AWS Data Pipelines
AWS Tutorial: Data Pipelines & ETL
Welcome to the Data Pipelines lesson. Moving terabytes of raw data, transforming it into a usable format, and loading it into a database is a massive engineering challenge.
Why Learn Data Pipelines?
If your data is fragmented across different databases and external APIs, you cannot run analytics on it. Learning ETL (Extract, Transform, Load) pipelines allows you to consolidate your company's data into a single, clean source of truth.
Tutorial Overview
In this tutorial, you will learn the core data movement services:
- AWS Glue: Managed ETL service.
- Amazon Kinesis: Real-time streaming data.
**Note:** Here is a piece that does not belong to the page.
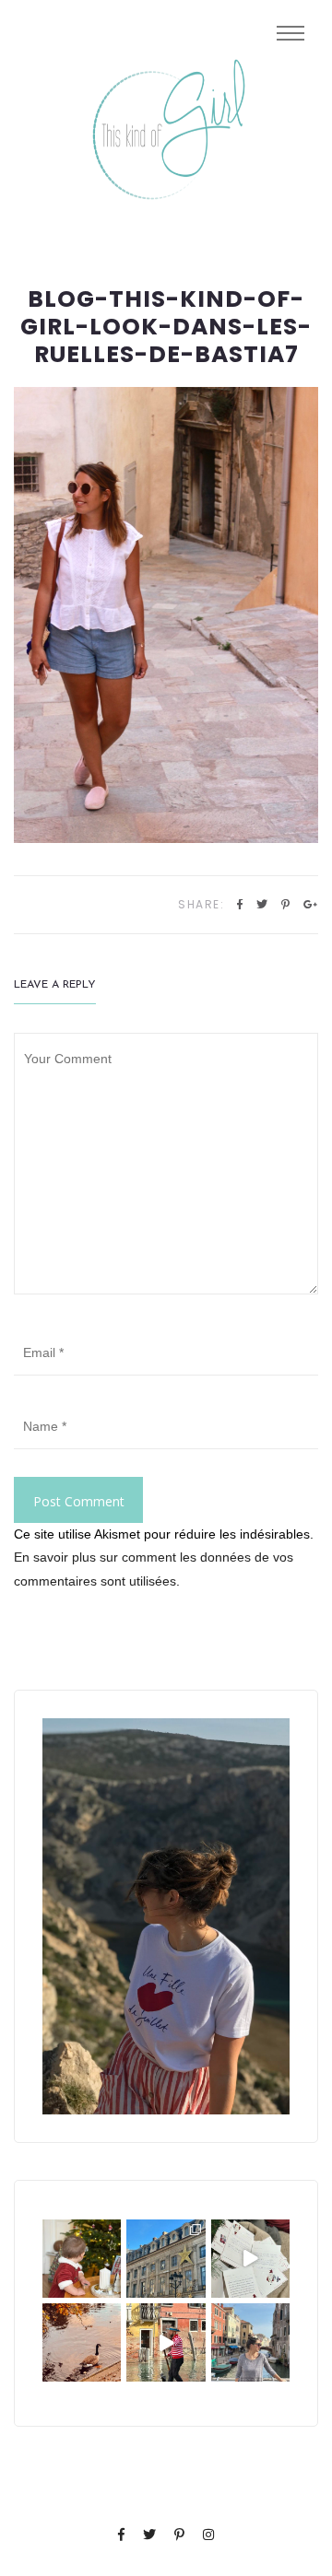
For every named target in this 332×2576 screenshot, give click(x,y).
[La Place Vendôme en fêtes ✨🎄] (165, 2258)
Extract, Transform, Load (ETL)
- AWS Glue: A fully managed, serverless data integration and ETL service. It easily discovers, prepares, and combines data for analytics. For example, Glue can extract raw messy JSON files from S3, format them into clean tables, and load them into Amazon Redshift for reporting.
Real-Time Streaming Data
- Amazon Kinesis: What if you need to process data the exact millisecond it is generated (like live stock market prices or website clickstreams)? Kinesis makes it easy to collect, process, and analyze real-time, streaming data so you can react quickly to new information before it goes stale.